Все верно. Приборная доска вышла из строя при ударе. Пол усеивали осколки стекла, бесполезные индикаторы болтались на проводах.
Клейтон в отчаянии уселся на койку. Катастрофа! В голове пронеслись события тридцатилетней давности, когда он, десятилетний мальчишка, вдохновился полетом Линдберга. Он вспомнил свои исследования и отцовские миллионы, пущенные на усовершенствование летательного аппарата, которому предстояло пересечь сам космос.
Долгие годы ушли на работу, мечты, планы. Он перенял опыт русских ракетостроителей, основал «Фонд Клейтона» и нанял себе в помощь механиков, математиков, инженеров и астрономов.
Затем был изобретен атомный двигатель и построен космический корабль «Будущность» – высокопрочная скорлупка без окон, сваренная из стали и дюралюминия. Крошечная кабина вмещала баллоны с кислородом, запас пищевых таблеток, стимуляторы, оборудование для кондиционирования воздуха и... пятачок жилого пространства размером в шесть шагов.
По сути, тесная тюремная клетка, но Ричард Клейтон собрался реализовать в ней свои честолюбивые планы.
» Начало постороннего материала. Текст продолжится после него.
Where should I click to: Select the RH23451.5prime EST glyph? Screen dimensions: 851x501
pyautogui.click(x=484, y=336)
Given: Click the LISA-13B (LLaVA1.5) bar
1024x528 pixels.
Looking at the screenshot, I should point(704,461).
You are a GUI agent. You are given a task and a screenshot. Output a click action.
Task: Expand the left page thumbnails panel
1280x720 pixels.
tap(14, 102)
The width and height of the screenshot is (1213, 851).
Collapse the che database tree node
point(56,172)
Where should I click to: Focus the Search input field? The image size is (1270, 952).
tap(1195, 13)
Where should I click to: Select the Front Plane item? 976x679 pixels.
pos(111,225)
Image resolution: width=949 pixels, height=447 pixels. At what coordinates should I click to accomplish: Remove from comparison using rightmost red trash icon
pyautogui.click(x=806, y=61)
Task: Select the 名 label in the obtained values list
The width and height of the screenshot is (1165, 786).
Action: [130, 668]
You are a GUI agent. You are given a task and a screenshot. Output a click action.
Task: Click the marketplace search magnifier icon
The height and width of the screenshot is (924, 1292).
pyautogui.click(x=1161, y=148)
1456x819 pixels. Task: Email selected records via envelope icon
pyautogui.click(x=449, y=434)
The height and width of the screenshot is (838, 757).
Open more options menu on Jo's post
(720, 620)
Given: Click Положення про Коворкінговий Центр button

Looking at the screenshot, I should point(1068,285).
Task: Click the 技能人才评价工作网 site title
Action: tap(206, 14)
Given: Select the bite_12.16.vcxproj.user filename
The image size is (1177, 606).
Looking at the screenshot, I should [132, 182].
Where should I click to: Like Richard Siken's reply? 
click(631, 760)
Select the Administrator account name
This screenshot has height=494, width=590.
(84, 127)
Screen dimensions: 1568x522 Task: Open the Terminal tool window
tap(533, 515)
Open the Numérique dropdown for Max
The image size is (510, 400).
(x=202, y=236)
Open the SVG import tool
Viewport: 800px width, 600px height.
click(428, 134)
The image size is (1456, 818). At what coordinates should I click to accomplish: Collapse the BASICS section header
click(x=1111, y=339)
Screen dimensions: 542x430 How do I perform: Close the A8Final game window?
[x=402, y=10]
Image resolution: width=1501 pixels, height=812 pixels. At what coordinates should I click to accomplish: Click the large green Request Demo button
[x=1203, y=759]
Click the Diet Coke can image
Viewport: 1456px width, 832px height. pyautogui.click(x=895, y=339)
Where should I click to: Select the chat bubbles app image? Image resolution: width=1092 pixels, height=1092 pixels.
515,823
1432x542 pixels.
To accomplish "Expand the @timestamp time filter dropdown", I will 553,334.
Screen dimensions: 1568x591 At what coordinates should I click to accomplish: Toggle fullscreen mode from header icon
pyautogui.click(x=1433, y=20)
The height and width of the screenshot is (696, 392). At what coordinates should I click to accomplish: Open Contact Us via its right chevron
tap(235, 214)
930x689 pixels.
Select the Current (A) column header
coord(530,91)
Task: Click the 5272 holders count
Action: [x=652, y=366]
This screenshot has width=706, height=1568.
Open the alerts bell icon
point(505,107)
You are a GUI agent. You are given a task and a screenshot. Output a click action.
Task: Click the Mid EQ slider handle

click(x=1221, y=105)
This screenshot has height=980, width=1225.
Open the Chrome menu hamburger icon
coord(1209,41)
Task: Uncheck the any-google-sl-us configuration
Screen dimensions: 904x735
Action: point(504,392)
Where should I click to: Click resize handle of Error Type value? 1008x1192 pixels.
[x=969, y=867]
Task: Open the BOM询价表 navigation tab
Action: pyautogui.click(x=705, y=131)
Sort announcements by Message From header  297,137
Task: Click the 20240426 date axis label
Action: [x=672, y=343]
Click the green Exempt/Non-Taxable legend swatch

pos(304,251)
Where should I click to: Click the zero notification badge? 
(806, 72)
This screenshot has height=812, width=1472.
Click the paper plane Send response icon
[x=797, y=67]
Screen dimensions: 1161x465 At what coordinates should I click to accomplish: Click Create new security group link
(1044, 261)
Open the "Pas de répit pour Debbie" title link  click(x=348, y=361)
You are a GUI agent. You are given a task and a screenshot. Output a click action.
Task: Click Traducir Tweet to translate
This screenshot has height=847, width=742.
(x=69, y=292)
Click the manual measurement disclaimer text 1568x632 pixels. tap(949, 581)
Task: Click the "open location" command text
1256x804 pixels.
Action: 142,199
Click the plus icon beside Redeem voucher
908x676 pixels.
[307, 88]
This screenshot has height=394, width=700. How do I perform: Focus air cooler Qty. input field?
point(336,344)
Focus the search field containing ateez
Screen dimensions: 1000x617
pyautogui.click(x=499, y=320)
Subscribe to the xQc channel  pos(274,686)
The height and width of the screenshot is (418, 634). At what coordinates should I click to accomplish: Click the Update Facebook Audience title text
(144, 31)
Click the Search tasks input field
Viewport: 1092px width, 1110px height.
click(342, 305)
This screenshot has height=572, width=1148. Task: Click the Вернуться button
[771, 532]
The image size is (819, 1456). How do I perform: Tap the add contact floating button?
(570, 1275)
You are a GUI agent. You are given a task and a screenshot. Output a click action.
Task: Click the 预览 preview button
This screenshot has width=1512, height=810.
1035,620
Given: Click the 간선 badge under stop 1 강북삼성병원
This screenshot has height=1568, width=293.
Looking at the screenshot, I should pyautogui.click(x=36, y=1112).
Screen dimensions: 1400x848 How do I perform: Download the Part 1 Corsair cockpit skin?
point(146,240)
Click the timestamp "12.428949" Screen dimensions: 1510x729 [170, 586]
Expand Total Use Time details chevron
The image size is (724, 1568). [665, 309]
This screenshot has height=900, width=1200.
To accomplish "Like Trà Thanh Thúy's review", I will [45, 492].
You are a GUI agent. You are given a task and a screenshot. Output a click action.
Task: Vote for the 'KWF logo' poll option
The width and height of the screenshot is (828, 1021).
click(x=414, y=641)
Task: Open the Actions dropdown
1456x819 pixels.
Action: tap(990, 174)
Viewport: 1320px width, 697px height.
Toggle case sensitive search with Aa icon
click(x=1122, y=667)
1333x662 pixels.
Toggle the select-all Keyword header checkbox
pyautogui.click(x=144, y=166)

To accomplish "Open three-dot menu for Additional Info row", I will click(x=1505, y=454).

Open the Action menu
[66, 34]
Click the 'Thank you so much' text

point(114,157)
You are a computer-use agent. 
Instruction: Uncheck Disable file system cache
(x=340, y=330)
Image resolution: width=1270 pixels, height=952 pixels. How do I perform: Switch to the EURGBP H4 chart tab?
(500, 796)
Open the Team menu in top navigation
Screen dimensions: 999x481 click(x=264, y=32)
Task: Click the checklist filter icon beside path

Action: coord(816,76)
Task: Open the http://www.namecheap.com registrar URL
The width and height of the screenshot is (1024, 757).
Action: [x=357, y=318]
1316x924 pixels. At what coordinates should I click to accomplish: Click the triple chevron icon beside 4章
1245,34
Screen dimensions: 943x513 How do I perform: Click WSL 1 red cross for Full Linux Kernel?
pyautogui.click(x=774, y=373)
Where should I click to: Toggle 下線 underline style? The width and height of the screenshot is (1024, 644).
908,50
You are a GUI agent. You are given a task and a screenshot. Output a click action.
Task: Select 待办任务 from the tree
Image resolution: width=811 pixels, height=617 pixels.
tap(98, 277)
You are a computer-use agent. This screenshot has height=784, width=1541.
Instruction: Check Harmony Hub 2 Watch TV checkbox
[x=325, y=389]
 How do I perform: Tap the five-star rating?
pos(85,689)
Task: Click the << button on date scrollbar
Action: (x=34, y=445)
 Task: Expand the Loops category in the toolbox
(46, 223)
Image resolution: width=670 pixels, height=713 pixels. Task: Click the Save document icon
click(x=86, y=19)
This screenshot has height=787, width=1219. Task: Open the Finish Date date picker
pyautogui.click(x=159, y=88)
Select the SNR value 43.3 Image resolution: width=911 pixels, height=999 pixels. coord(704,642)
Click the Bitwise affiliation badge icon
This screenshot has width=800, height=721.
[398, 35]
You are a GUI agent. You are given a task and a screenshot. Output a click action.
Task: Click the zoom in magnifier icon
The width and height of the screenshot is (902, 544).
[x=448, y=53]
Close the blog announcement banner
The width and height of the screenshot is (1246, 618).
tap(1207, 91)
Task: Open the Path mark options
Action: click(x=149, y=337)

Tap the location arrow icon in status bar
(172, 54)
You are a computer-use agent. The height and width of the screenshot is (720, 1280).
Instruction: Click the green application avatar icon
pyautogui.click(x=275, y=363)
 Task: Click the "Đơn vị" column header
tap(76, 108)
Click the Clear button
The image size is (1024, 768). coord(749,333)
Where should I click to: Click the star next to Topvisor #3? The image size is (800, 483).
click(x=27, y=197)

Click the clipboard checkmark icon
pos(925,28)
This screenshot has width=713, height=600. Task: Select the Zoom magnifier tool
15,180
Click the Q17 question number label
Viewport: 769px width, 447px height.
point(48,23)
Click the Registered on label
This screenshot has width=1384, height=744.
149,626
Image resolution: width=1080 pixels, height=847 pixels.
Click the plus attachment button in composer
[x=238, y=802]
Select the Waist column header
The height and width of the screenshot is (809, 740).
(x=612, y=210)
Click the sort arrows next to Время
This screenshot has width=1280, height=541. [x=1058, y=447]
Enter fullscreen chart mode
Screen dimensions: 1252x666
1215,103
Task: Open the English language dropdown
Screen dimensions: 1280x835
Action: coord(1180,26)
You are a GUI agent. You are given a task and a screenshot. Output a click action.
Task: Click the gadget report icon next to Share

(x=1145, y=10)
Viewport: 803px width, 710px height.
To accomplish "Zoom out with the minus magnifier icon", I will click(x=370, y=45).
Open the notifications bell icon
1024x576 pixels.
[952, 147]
Он намеревался выйти с помощью ракет за пределы гравитационного поля Земли, а затем на атомной тяге долететь до Марса и вернуться.
Путь к Марсу займет десять лет, а потом еще столько же – возвращение, для посадки врубятся дополнительные ракетные двигатели. По тысяче миль в час – не воображаемое путешествие со скоростью света, а долгий, муторный полет, основанный на тщательных научных расчетах. Тумблеры на пульте были выставлены в нужное положение, Клейтону не требовалось вести корабль. Всем занималась автоматика.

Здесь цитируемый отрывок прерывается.